I.3. Dieses Ergebnis des Sachverständigengutachtens wurde dem BF mit Schreiben vom 03.07.2014 zur Kenntnis gebracht und die Möglichkeit einer Stellungnahme binnen zwei Wochen eingeräumt. Mit Schreiben vom 09.07.2014 nahm der BF dazu Stellung. Er beeinspruche das Sachverständigengutachten, da auf einen entscheidenden Punkt nicht schlüssig eingegangen worden sei.
I.4. Mit Stellungnahme vom 07.10.2014 eines leitenden Arztes erfolgte dazu eine ergänzende Äußerung und RS-Einschätzung.
I.5. Mit Bescheid des Sozialministeriumsservice vom 09.10.2014 wurde der Antrag des BF vom 24.03.2014 abgewiesen. Mit einem festgestellten Grad der Behinderung von 30 % erfülle er die Voraussetzungen für die Ausstellung eines Behindertenpasses nicht.
I.6. Nach einem E-Mail vom 27.10.2014 und zwei Telefonaten (vom 30.10.2014 und 03.11.2014) erhob der BF mit E-Mail vom 03.11.2014 "Einspruch" gegen den Bescheid vom 09.10.2014.

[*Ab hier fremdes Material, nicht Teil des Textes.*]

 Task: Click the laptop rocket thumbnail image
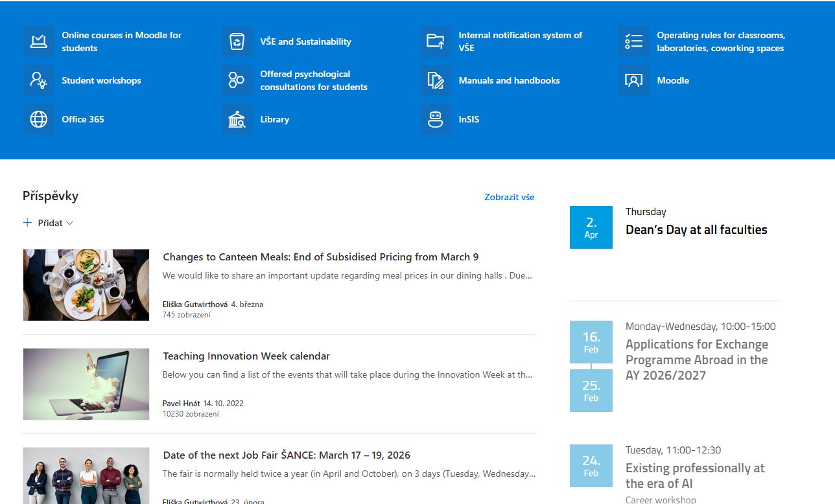click(x=86, y=384)
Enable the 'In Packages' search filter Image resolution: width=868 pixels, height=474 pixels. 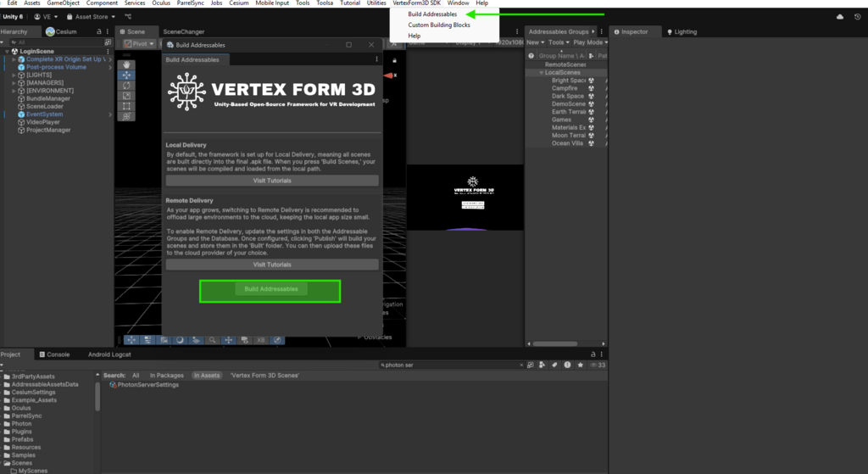pos(167,375)
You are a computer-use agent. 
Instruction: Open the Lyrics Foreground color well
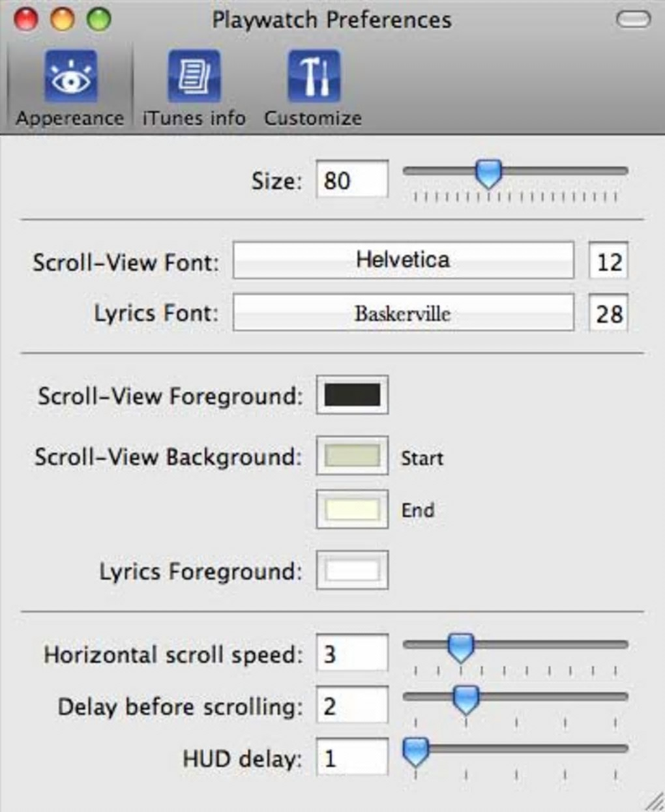[352, 570]
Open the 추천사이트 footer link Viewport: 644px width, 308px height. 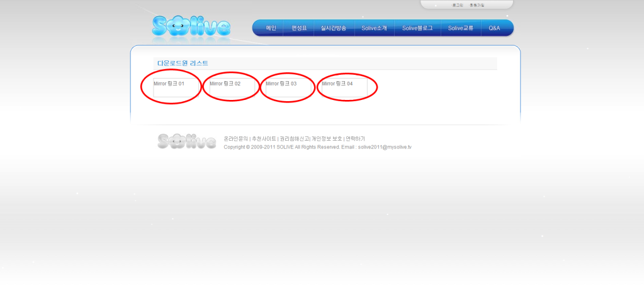264,139
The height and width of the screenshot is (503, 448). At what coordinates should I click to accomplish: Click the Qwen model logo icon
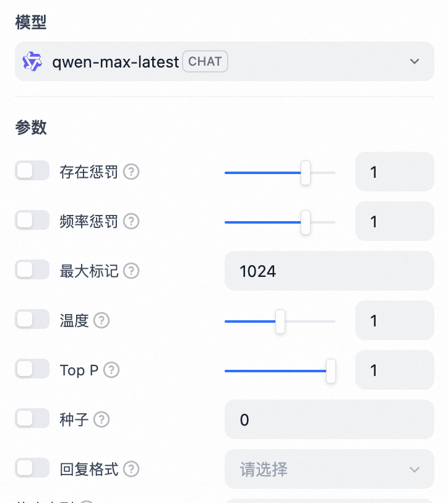[32, 61]

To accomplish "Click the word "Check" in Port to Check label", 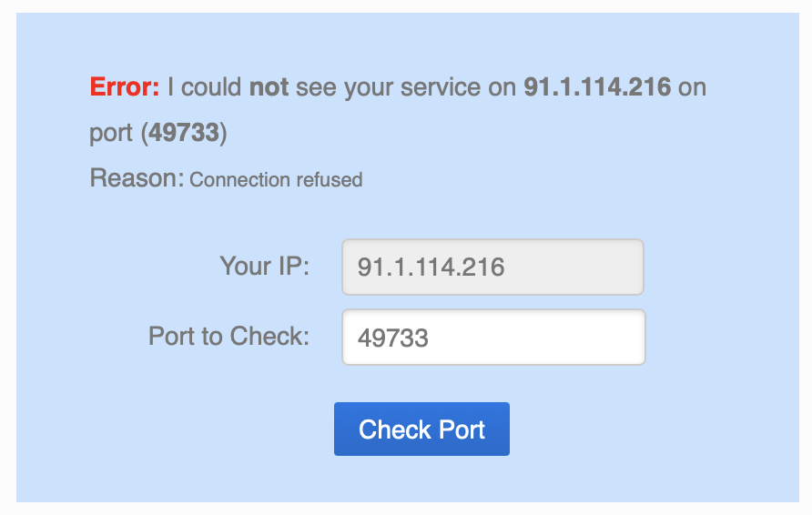I will click(269, 337).
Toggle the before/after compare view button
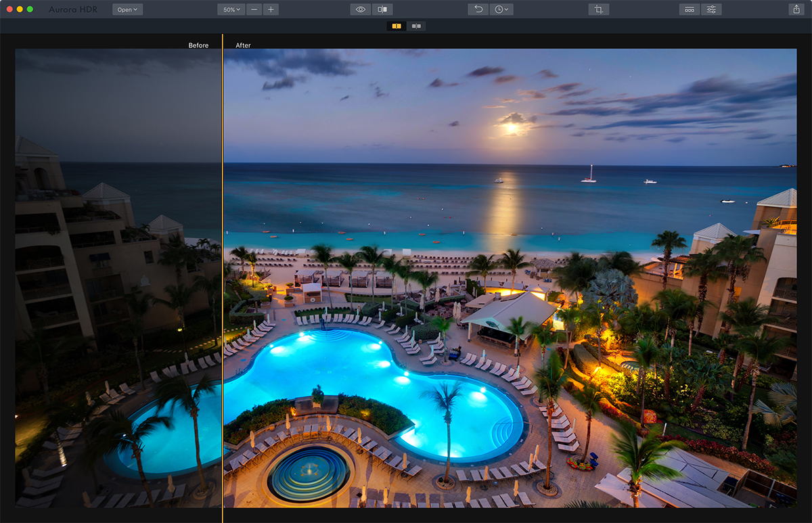 [x=382, y=9]
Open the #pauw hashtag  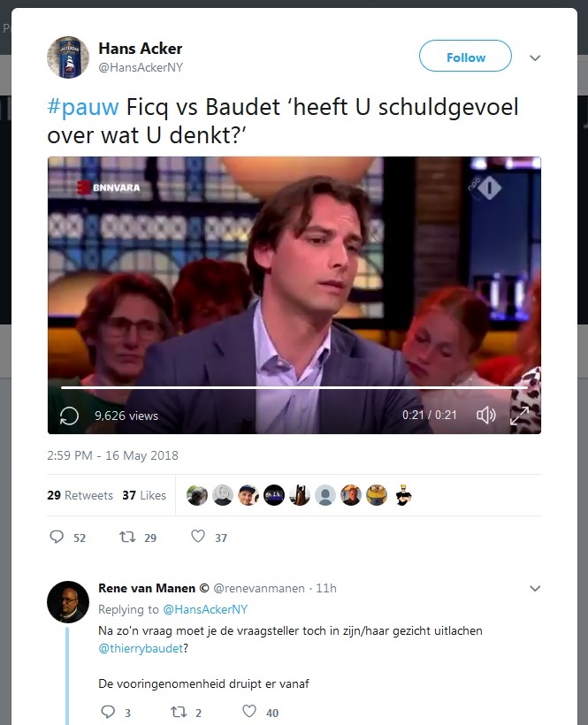coord(83,107)
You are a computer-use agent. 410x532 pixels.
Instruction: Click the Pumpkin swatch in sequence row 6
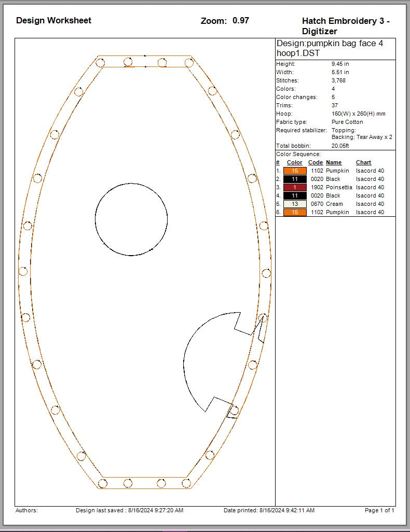pyautogui.click(x=295, y=212)
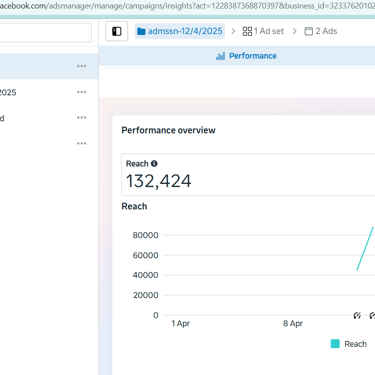Click the browser address bar URL
The width and height of the screenshot is (375, 375).
coord(187,6)
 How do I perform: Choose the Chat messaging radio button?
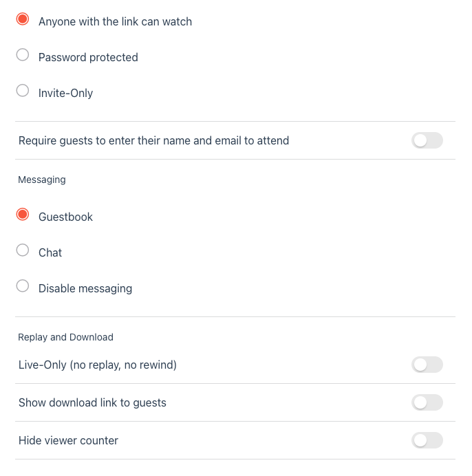[23, 250]
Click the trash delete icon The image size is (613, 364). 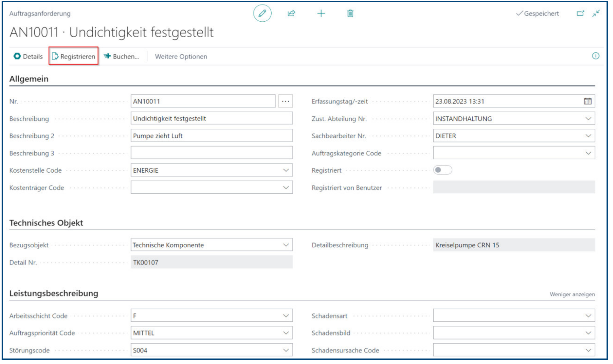coord(350,14)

I.7. Mit Schreiben vom 03.11.2014 erfolgte die Beschwerdevorlage, sie langte am 07.11.2014 beim Bundesverwaltungsgericht ein.
II. Das Bundesverwaltungsgericht hat erwogen:
Feststellungen (Sachverhalt):
1.1. Der BF ist österreichischer Staatsbürger und an der im Akt ersichtlichen Adresse im Bundesland XXXX wohnhaft.
1.2. Von der bP wurden im Zuge des Verfahrens diverse Befunde und medizinische Unterlagen vorgelegt.
1.3. Das eingeholte Sachverständigengutachten einer medizinischen Sachverständigen vom 28.05.2014 weist nachfolgenden relevanten Inhalt auf:
"...
Ergebnis der durchgeführten Begutachtung:
Bezeichnung der körperlichen, geistigen oder sinnesbedingten Funktionseinschränkungen, welche voraussichtlich länger als sechs
Monate andauern werden:
BEGRÜNDUNG der Rahmensätze:
Wahl der Richtsatzposition im mittleren Rahmensatz bei mittelschwerer, ausgedehnter Form mit überwiegendem befall der Hautfalten und über den Gelenken; es besteht gutes Ansprechen auf lokale Therapie
Pos. Nr. 01.01.02 GdB 30 %
Wahl der Richtsatzposition im mittleren Rahmensatz bei leichtgradiger Ausprägung, Stabilisierung unter Medikation mit guter sozialer und beruflicher Integration.
Pos. Nr. 03.06.01 GdB 20 %
Wahl der Richtsatzposition im unteren Rahmensatz bei geringer funktioneller Einschränkung
Pos. Nr. 02.05.32 GdB 10 %
Gesamtgrad der Behinderung 30 v.H.
Begründung für den Gesamtgrad der Behinderung:
Das führende Leiden wird durch die lfd. Nummern zwei und drei wegen Geringfügigkeit nicht weiter erhöht.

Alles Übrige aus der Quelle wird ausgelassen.